### TASK INPUT

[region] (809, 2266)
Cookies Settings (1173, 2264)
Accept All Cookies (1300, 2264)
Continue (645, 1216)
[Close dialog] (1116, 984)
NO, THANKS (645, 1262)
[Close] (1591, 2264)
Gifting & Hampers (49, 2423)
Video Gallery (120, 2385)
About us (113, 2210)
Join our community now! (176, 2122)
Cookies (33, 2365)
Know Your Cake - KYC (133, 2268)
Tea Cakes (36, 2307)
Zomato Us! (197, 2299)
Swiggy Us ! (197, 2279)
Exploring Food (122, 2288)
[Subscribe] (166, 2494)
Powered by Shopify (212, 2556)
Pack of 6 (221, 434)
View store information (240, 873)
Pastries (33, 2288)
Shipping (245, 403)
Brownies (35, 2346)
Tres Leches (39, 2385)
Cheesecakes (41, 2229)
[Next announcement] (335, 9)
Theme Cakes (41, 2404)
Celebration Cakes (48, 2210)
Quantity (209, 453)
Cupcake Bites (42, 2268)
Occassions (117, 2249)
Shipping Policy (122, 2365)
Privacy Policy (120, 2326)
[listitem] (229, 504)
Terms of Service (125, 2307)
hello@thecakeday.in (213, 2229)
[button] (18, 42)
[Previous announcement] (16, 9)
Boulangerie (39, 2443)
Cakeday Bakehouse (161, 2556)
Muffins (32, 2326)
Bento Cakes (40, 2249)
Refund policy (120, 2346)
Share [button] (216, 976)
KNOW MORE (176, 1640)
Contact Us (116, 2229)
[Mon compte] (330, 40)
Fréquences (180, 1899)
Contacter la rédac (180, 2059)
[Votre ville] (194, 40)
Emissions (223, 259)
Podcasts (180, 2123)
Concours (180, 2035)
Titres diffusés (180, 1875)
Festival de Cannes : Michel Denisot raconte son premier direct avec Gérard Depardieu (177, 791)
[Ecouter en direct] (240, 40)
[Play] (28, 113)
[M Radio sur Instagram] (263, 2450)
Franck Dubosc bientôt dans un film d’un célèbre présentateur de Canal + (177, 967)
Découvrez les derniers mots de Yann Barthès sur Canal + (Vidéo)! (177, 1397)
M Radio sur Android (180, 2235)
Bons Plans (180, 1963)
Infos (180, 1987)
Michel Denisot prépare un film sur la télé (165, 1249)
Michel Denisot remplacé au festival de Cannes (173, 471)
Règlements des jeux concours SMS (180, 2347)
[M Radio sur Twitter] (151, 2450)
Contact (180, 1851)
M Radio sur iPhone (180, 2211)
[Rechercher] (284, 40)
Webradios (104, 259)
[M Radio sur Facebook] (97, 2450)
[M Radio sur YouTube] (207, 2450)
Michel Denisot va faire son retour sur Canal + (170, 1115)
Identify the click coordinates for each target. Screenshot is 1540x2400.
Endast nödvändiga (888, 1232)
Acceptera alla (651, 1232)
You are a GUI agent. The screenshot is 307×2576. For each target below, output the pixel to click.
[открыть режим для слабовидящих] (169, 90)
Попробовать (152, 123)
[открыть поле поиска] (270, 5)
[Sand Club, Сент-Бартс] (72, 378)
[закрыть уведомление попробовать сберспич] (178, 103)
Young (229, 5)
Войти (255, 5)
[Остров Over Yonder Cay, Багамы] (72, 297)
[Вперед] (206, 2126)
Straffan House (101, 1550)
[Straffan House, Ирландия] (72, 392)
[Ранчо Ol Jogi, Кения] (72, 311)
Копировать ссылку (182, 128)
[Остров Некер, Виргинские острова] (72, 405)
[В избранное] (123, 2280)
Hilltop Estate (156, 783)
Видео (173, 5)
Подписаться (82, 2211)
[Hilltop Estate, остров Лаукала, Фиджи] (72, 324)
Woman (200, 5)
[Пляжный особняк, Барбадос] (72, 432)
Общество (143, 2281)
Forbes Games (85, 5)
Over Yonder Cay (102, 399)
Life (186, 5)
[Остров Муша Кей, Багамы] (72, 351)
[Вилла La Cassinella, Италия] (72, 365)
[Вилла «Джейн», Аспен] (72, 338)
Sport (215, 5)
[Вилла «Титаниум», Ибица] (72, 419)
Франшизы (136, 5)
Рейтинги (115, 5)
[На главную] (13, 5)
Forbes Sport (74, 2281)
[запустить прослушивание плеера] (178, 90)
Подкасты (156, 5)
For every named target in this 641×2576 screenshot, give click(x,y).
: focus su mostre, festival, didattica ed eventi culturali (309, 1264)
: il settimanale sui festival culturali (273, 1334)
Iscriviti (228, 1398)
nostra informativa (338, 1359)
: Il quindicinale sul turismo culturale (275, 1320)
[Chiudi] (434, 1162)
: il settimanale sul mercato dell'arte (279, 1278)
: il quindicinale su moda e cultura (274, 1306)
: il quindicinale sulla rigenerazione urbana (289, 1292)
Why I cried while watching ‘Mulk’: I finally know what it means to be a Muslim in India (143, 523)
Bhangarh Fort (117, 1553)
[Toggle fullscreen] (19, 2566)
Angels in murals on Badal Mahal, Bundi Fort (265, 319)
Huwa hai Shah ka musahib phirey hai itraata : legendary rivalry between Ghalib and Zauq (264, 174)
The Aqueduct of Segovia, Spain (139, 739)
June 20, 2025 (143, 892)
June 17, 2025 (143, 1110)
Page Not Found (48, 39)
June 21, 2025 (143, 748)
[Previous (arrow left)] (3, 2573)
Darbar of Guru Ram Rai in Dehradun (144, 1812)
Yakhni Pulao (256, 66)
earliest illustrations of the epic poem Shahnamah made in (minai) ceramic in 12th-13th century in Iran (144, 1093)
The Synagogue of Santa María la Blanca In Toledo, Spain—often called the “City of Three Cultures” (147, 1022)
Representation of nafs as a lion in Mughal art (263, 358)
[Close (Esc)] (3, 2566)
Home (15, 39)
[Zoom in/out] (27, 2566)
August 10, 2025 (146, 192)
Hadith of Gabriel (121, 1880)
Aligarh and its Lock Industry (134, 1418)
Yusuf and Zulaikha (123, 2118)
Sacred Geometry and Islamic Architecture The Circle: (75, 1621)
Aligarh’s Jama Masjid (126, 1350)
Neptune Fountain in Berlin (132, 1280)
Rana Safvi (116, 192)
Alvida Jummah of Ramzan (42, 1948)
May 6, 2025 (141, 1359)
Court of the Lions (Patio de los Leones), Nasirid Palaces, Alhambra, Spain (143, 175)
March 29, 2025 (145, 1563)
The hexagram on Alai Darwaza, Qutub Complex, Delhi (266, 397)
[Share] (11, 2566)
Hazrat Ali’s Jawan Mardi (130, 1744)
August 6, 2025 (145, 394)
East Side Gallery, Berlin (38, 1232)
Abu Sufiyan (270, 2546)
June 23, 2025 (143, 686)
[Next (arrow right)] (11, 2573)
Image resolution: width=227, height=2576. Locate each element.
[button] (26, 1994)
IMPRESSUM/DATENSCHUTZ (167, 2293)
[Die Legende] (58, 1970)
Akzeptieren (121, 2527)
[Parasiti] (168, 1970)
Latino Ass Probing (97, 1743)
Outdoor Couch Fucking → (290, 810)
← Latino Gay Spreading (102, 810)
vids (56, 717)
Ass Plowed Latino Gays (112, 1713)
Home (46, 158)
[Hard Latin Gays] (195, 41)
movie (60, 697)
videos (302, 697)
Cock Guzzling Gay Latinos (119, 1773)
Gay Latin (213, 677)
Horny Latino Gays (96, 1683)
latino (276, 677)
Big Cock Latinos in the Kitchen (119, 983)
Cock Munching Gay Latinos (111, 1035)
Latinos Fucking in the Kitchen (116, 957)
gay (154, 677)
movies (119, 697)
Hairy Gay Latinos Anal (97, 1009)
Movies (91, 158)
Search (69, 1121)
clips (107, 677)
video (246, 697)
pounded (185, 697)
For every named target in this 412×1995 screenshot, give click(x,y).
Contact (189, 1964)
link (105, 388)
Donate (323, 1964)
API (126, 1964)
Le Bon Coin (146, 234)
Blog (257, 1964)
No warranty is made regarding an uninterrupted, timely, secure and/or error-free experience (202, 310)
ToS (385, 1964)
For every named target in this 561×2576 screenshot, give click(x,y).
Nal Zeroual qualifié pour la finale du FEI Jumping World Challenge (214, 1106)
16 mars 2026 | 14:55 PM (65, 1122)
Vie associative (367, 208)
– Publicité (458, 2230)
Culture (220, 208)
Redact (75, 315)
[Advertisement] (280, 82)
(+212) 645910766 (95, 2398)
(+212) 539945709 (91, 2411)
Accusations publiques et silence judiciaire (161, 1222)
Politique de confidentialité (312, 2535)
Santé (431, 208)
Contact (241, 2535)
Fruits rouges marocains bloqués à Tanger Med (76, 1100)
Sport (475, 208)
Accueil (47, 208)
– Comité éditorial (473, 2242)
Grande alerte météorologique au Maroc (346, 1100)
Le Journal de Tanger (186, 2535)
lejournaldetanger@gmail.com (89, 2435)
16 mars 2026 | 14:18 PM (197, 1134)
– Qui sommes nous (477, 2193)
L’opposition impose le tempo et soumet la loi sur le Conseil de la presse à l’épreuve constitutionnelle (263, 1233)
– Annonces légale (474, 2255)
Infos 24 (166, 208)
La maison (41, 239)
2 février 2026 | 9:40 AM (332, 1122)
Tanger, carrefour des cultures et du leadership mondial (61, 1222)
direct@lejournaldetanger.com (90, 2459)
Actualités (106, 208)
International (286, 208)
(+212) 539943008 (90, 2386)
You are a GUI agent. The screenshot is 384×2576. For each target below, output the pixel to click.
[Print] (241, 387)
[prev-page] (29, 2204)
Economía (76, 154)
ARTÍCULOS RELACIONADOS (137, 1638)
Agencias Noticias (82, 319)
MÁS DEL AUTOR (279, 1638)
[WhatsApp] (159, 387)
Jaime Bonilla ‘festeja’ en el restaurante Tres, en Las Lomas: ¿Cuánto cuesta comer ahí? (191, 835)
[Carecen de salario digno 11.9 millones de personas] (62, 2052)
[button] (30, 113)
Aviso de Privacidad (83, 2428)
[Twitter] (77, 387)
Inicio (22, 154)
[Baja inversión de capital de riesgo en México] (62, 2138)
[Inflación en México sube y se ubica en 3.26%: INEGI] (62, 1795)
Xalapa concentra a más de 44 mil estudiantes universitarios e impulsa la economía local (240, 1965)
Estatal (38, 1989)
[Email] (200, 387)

### PROBLEM TO SOLVE
Would you copy, unchanged, the stretch of the records above that begins at the line containing "Accept All Cookies (1300, 2264)" and ends at the line containing "Acceptera alla (651, 1232)", and only that?

### RESULT OF THE EXERCISE
Accept All Cookies (1300, 2264)
Continue (645, 1216)
[Close dialog] (1116, 984)
NO, THANKS (645, 1262)
[Close] (1591, 2264)
Gifting & Hampers (49, 2423)
Video Gallery (120, 2385)
About us (113, 2210)
Join our community now! (176, 2122)
Cookies (33, 2365)
Know Your Cake - KYC (133, 2268)
Tea Cakes (36, 2307)
Zomato Us! (197, 2299)
Swiggy Us ! (197, 2279)
Exploring Food (122, 2288)
[Subscribe] (166, 2494)
Powered by Shopify (212, 2556)
Pack of 6 (221, 434)
View store information (240, 873)
Pastries (33, 2288)
Shipping (245, 403)
Brownies (35, 2346)
Tres Leches (39, 2385)
Cheesecakes (41, 2229)
[Next announcement] (335, 9)
Theme Cakes (41, 2404)
Celebration Cakes (48, 2210)
Quantity (209, 453)
Cupcake Bites (42, 2268)
Occassions (117, 2249)
Shipping Policy (122, 2365)
Privacy Policy (120, 2326)
[listitem] (229, 504)
Terms of Service (125, 2307)
hello@thecakeday.in (213, 2229)
[button] (18, 42)
[Previous announcement] (16, 9)
Boulangerie (39, 2443)
Cakeday Bakehouse (161, 2556)
Muffins (32, 2326)
Bento Cakes (40, 2249)
Refund policy (120, 2346)
Share [button] (216, 976)
KNOW MORE (176, 1640)
Contact Us (116, 2229)
[Mon compte] (330, 40)
Fréquences (180, 1899)
Contacter la rédac (180, 2059)
[Votre ville] (194, 40)
Emissions (223, 259)
Podcasts (180, 2123)
Concours (180, 2035)
Titres diffusés (180, 1875)
Festival de Cannes : Michel Denisot raconte son premier direct avec Gérard Depardieu (177, 791)
[Ecouter en direct] (240, 40)
[Play] (28, 113)
[M Radio sur Instagram] (263, 2450)
Franck Dubosc bientôt dans un film d’un célèbre présentateur de Canal + (177, 967)
Découvrez les derniers mots de Yann Barthès sur Canal + (Vidéo)! (177, 1397)
M Radio sur Android (180, 2235)
Bons Plans (180, 1963)
Infos (180, 1987)
Michel Denisot prépare un film sur la télé (165, 1249)
Michel Denisot remplacé au festival de Cannes (173, 471)
Règlements des jeux concours SMS (180, 2347)
[M Radio sur Twitter] (151, 2450)
Contact (180, 1851)
M Radio sur iPhone (180, 2211)
[Rechercher] (284, 40)
Webradios (104, 259)
[M Radio sur Facebook] (97, 2450)
[M Radio sur YouTube] (207, 2450)
Michel Denisot va faire son retour sur Canal + (170, 1115)
Identify the click coordinates for each target. Screenshot is 1540x2400.
Endast nödvändiga (888, 1232)
Acceptera alla (651, 1232)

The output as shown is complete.